A new report
from the Australian Institute of Health and Welfare (AIHW) presents a snapshot of the oral health and dental behaviour of Australian adults in 2010. The National Dental Interview Survey was conducted on a random sample of over 10,000 Australian adults during the period July 2010 to February 2011. The survey found that a majority of adults reported they had good dental health, with two thirds having visited a dentist in the previous 12 months. But a significant proportion of those surveyed reported difficulties in accessing affordable dental care. Over 31% reported they avoided or delayed a dental visit due to cost. Those on lower incomes were more likely to report avoiding or delaying a visit due to cost.
More people (31%) from low income households reported either poor or fair dental health, compared to those from high income households (12%). Overall some 18.7% rated their dental health as either poor or fair—lower than reported in 2007. While the proportion of adults visiting a dentist had increased since 1999 when the first survey was conducted, the proportion of those reporting cost as a barrier to dental care has risen steadily since then.
Broad geographic differences between those in rural areas and those in metropolitan areas were not significant when it came to self-rated dental health status, but those in rural areas visited a dentist less often than those in urban areas. This difference largely reflects the ongoing maldistribution of the dental workforce, which is largely located in metropolitan areas. Regional variations in dental health status may be due to the extent of water fluoridation.
The AIHW report found that dental conditions accounted for an estimated 60,251 hospital admissions in 2009–10. Most of these admissions could have been avoided. Both dental decay and gum disease (the main causes of dental problems) can be prevented; good dental hygiene, such as regular brushing with fluoride toothpaste and avoidance of sugary and acidic foods and beverages, is important. Other preventative measures include water fluoridation, regular dental check-ups (every one to two years) and the professional removal of plaque build-up through regular scaling and cleaning.
In addition to the avoidable cost and trauma of hospitalisation, dental problems impact directly on the economy. In 2010, according to the report, an estimated 3 million hours of work was lost due to absence attributed to dental problems. The cost to the economy for such absences was estimated to be in the vicinity of $103 million.

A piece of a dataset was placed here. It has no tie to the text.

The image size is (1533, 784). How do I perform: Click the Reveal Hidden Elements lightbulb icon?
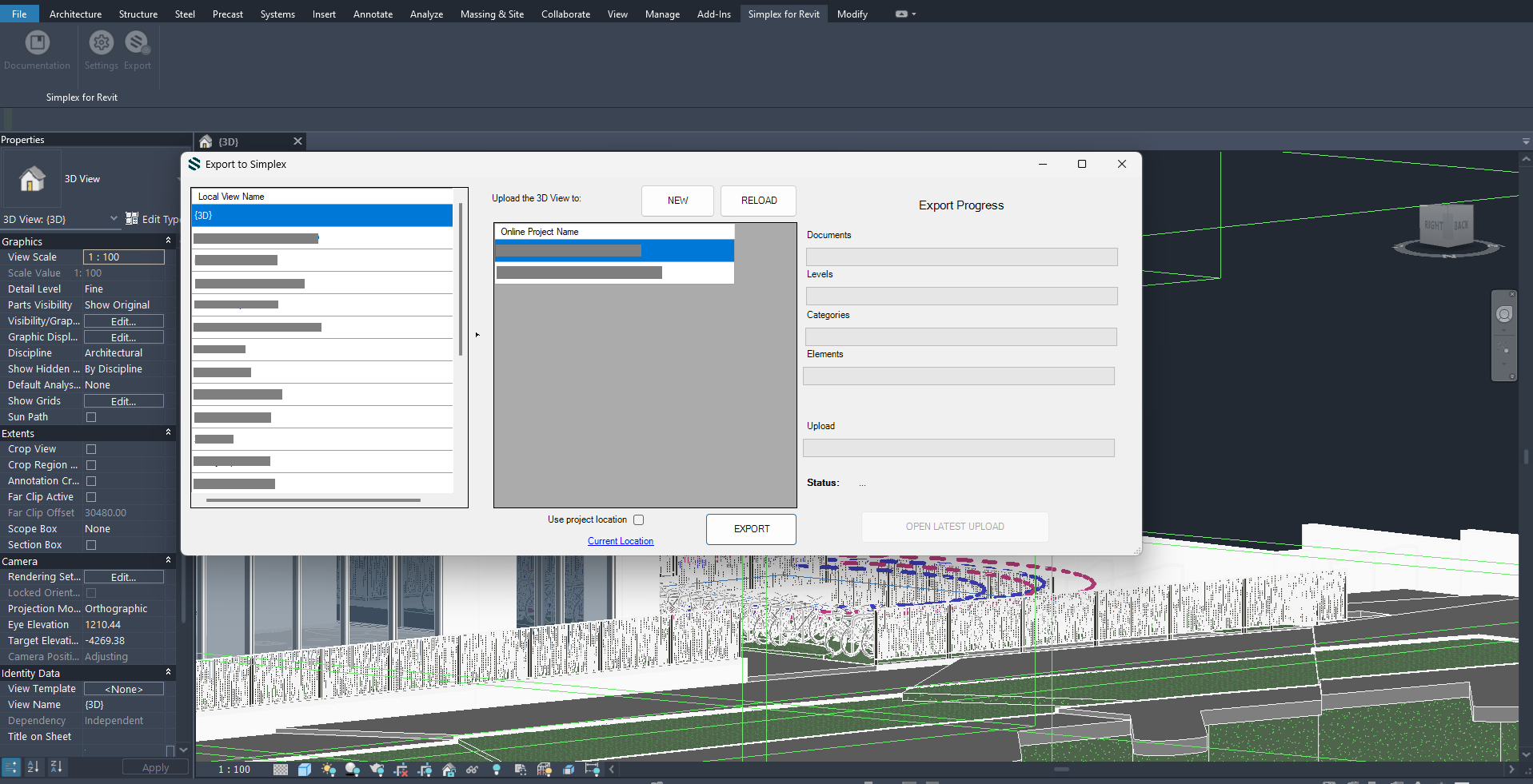[x=496, y=770]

Most dental care in Australia is provided by private dentists on a fee for service model, and is not subsidised through Medicare. Australians spent $4.5 billion out of pocket on privately provided dental care, according to this other
AIHW report (Table 3.9). Publicly funded dental care is available through state and territory clinics, mainly to children or adults with a valid concessional card. But the waiting time for adult public dental care can be long. In 2010–11, according to the COAG Reform Council
(Table NHA.13.1), some 345,000 people were on public dental waiting lists, with a significant proportion (26.8%) waiting six months or longer for care.
It will be interesting to see if access to affordable and timely dental care improves as the Dental Reform Package
announced by the former Labor Government is rolled out. This package allocated additional funding of $344 million to the states and territories from July 2014, to improve their public dental services under a National Partnership Agreement
(NPA). From January 2014 it also provides a means-tested Medicare benefit
, capped at $1,000 over two years, to children aged up to 17 for basic dental treatment. Both these initiatives look set to continue, at least in the short term. In its health policy election document
, the Coalition indicated it would honour the NPA, but at its expiry (December 2015) it would move adult dental services under Medicare arrangements. Child dental benefits also appear to be supported in this document.